Dr. Touati Benoukraf
Canada Research Chair in Bioinformatics for Personalized Medicine
Phone: 709-864-6671
Email: tbenoukraf@mun.ca
Research involves: Using sequencing technologies and data mining.
Research relevance: This research aims to generate and analyse individual genomic datasets to discover novel mechanisms involved in pathogenesis and therapeutic resistance.
Fighting diseases with genome analytics
High-throughput sequencing has revolutionized the way in which scientists study physiopathology. In this context, bioinformatics is used, thanks to “Big Data”, to harness and even produce the knowledge indispensable to the discovery of new treatments tailored to the patient.
This technological leap leads researchers from studying the influence of individual genes to studying complex gene networks that interact with multiple external effectors, such as epigenetic modulators and the tissue microenvironment (i.e., microbiota and immune system). As a result, the volume and complexity of the data has dramatically increased, thus requiring more sophisticated in silico analysis and approaches to better understand human diseases. Mathematics and computer sciences have become indispensable tools to handle this multi-dimensional “omics” information.

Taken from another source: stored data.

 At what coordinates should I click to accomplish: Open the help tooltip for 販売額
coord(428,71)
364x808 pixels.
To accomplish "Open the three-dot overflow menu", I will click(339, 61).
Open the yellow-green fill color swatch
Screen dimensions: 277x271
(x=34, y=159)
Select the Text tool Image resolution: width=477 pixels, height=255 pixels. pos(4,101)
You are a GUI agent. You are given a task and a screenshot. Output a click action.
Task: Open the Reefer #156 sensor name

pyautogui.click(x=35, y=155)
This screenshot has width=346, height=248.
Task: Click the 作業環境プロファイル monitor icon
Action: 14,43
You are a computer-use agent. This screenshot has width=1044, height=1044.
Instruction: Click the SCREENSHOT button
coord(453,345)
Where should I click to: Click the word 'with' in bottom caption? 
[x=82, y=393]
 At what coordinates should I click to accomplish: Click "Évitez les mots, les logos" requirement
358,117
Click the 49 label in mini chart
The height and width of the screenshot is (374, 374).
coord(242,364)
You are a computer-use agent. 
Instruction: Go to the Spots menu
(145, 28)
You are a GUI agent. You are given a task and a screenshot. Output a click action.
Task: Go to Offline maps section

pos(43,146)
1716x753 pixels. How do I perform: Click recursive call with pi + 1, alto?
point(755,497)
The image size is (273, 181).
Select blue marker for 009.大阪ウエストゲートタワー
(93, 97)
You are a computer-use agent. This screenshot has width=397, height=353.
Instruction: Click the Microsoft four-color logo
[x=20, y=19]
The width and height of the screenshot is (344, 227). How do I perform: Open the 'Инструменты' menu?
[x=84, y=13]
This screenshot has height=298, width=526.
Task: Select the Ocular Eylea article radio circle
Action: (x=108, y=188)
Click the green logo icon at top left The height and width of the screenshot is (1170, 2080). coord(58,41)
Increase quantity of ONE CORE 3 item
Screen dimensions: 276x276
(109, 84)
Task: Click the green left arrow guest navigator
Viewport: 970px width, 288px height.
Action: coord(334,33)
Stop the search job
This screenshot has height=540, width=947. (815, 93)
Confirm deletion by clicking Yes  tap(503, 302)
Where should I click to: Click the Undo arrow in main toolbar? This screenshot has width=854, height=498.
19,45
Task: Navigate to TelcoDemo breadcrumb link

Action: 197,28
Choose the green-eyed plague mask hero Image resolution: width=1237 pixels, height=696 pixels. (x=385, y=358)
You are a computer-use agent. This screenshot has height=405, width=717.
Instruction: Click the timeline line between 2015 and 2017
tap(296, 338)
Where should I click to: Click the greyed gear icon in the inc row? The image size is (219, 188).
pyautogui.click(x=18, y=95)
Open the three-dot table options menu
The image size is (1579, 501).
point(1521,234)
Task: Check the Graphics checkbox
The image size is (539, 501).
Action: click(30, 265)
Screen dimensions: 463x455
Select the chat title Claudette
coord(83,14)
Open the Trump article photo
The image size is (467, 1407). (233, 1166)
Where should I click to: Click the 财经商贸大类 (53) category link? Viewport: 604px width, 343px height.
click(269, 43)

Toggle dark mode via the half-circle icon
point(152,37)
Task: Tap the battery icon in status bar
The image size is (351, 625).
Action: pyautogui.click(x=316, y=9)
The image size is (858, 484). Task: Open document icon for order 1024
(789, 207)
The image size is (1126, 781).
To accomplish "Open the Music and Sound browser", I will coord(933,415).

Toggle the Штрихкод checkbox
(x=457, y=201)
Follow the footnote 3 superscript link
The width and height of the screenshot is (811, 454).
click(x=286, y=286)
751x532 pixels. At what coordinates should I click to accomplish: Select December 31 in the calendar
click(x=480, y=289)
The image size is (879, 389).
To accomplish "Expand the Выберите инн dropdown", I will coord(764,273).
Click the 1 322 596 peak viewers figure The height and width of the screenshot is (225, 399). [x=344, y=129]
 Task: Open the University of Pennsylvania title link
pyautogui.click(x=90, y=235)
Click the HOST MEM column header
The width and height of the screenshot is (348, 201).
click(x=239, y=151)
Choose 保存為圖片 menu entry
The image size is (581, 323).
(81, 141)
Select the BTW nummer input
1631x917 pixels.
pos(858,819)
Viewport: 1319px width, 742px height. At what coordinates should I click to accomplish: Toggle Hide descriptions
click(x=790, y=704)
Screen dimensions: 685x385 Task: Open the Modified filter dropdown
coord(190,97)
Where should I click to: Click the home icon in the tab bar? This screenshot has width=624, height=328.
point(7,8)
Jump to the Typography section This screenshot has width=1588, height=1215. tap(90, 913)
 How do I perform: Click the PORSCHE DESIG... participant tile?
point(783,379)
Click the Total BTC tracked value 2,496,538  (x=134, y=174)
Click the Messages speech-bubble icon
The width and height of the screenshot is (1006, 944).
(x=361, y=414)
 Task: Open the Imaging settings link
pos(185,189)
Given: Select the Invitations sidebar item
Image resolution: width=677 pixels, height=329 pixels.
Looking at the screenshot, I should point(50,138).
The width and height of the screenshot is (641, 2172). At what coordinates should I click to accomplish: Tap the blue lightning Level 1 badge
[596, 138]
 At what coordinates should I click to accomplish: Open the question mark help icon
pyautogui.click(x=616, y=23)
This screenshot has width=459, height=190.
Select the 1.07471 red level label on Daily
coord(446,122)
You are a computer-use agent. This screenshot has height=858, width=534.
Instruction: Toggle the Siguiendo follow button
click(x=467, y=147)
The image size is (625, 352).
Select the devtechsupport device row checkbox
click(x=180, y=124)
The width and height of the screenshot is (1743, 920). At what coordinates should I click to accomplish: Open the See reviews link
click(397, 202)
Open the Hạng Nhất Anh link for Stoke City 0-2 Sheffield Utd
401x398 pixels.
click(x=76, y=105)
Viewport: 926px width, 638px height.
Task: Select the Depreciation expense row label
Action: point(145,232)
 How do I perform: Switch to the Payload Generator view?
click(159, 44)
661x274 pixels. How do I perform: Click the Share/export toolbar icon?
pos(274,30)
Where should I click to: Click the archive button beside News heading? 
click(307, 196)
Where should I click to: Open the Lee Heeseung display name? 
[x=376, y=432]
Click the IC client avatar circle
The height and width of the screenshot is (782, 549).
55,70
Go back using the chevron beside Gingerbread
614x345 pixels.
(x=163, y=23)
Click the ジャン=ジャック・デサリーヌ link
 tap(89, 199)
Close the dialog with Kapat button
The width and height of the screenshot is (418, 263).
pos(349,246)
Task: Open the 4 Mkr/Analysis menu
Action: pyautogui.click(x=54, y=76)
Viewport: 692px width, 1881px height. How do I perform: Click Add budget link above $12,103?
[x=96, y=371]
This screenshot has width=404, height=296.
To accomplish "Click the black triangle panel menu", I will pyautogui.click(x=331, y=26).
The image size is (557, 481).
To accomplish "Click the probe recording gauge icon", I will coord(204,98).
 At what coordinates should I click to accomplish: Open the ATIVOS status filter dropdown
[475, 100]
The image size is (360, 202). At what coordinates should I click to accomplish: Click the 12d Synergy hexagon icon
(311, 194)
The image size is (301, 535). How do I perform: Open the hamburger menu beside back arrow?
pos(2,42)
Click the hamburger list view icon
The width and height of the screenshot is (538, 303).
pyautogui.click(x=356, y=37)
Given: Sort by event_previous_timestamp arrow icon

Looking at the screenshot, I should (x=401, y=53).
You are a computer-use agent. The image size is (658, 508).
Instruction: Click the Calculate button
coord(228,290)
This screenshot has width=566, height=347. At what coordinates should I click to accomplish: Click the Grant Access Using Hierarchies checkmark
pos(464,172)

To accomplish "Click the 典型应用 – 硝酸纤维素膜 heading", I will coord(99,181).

Very recently, sequencing technologies have been used successfully in clinics, but it is only offered to diagnose or select treatment strategies for a limited number of conditions. Dr. Benoukraf’s laboratory combines multidisciplinary expertise ranging from mathematics and computer sciences to molecular biology, allowing the integration of epigenetics and microbiomics dimensions to patients’ genomic information, hence the discovery of novel mechanisms involved in pathogenesis or therapeutic resistance.
Dr. Benoukraf’s research in this field, is therefore essential to increase our knowledge and expand the use of global individual’s omics profiles to better understand disease mechanisms and offer targeted and personalized treatments.